** BEGIN Listed records **
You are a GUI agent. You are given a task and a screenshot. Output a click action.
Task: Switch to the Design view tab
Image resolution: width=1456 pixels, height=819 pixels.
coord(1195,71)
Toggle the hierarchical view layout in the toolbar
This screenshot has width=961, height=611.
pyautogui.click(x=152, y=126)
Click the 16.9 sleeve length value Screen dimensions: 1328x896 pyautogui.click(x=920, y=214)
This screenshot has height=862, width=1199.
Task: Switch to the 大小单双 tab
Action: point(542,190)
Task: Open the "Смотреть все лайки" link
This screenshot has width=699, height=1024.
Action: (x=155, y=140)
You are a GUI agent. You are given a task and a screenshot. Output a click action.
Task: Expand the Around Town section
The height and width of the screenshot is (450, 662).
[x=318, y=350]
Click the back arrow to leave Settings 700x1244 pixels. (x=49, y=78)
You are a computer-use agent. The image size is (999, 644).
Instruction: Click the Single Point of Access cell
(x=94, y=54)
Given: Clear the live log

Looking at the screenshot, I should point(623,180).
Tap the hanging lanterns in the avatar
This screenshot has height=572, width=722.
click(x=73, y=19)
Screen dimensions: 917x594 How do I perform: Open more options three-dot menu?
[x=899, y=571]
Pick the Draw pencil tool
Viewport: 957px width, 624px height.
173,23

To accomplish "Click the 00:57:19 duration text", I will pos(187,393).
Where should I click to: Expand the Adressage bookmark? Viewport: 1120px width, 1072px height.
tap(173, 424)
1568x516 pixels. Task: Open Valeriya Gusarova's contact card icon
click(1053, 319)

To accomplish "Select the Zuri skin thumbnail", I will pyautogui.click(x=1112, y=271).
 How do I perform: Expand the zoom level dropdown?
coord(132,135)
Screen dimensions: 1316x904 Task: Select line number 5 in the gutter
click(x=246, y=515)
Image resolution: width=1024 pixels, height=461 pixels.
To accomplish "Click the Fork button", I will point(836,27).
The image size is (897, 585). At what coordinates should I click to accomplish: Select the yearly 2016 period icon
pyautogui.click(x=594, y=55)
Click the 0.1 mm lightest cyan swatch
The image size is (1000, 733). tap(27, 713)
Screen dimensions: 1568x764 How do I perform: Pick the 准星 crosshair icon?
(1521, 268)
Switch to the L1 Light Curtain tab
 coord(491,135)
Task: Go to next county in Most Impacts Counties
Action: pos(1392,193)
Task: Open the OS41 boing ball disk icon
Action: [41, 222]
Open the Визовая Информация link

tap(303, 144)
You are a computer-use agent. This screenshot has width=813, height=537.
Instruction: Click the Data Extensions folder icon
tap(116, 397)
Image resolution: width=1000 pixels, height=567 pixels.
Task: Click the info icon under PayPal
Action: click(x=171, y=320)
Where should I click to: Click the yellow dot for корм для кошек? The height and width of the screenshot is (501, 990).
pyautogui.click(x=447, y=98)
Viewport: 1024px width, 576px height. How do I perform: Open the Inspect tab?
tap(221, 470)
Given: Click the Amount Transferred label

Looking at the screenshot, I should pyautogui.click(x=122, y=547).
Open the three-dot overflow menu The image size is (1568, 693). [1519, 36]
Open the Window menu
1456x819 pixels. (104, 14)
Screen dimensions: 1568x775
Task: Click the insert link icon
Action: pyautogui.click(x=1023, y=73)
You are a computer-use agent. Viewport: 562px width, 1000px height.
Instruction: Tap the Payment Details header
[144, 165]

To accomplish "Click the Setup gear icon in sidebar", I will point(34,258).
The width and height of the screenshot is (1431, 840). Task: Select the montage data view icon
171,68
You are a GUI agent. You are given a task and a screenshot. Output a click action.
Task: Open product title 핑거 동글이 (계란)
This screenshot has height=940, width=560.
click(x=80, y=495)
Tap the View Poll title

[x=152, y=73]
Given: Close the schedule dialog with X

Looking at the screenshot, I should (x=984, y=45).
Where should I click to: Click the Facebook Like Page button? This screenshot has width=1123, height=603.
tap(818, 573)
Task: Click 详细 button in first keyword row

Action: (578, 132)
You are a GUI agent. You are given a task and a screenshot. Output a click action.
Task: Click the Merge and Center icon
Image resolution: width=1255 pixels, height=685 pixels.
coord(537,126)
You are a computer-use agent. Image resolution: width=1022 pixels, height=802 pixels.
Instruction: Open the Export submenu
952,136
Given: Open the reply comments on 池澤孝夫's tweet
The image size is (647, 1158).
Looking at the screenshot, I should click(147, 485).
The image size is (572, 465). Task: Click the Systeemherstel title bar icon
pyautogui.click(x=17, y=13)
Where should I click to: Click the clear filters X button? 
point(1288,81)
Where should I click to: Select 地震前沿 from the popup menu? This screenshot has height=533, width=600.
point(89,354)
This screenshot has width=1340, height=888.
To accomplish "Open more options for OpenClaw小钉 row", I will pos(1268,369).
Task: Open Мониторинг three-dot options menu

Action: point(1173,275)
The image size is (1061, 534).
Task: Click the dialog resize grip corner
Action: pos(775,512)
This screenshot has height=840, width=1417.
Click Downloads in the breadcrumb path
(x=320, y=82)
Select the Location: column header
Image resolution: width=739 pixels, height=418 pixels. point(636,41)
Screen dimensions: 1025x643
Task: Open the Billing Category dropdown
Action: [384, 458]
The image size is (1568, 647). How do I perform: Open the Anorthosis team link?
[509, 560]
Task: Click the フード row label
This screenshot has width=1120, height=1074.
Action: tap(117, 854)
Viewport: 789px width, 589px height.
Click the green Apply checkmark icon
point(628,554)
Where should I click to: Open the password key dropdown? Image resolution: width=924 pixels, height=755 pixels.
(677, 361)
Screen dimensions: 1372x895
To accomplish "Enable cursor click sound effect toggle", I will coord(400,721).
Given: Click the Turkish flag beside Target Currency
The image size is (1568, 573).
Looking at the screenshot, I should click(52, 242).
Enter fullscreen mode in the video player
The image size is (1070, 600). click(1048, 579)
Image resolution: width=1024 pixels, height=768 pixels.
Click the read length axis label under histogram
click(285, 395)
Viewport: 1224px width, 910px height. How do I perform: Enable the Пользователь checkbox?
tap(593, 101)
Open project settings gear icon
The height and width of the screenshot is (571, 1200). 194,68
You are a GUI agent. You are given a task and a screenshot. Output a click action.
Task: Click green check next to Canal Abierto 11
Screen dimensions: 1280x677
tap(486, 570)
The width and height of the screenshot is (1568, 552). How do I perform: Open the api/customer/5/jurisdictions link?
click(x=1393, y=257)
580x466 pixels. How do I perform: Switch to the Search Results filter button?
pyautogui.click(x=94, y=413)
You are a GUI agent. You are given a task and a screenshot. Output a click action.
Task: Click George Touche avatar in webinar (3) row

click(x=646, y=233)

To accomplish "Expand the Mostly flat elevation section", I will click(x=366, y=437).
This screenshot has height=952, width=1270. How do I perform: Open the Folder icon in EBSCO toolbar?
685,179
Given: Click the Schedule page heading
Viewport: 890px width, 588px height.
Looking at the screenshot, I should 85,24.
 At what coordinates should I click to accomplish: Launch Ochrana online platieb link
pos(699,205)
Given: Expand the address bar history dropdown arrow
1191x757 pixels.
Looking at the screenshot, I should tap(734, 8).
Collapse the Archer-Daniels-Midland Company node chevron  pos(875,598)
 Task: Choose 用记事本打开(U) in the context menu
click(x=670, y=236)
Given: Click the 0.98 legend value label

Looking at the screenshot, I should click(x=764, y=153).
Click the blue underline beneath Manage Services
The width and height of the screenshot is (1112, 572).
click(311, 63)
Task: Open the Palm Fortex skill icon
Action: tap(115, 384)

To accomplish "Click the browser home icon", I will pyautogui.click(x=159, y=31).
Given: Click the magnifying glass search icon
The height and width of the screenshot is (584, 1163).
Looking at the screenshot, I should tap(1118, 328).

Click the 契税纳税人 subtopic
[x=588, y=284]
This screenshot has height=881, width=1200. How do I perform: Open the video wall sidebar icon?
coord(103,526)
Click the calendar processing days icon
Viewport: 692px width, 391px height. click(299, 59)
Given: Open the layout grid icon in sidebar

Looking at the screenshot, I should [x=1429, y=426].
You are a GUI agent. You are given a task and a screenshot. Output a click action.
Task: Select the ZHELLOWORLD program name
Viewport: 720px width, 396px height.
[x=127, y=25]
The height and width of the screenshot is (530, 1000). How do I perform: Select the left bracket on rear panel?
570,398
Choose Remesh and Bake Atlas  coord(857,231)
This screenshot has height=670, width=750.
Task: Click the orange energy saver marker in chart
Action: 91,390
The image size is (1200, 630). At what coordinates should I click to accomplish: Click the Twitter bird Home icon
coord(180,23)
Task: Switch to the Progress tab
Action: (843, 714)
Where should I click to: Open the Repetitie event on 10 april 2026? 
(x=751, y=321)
** END Listed records **
**Exercise instructions**
Duplicate the data from the line containing "Click the 0.1 mm lightest cyan swatch" to the line containing "tap(303, 144)", including both of those lines.

**Output below**
Click the 0.1 mm lightest cyan swatch
The image size is (1000, 733). tap(27, 713)
Screen dimensions: 1568x764 How do I perform: Pick the 准星 crosshair icon?
(1521, 268)
Switch to the L1 Light Curtain tab
 coord(491,135)
Task: Go to next county in Most Impacts Counties
Action: pos(1392,193)
Task: Open the OS41 boing ball disk icon
Action: [41, 222]
Open the Визовая Информация link

tap(303, 144)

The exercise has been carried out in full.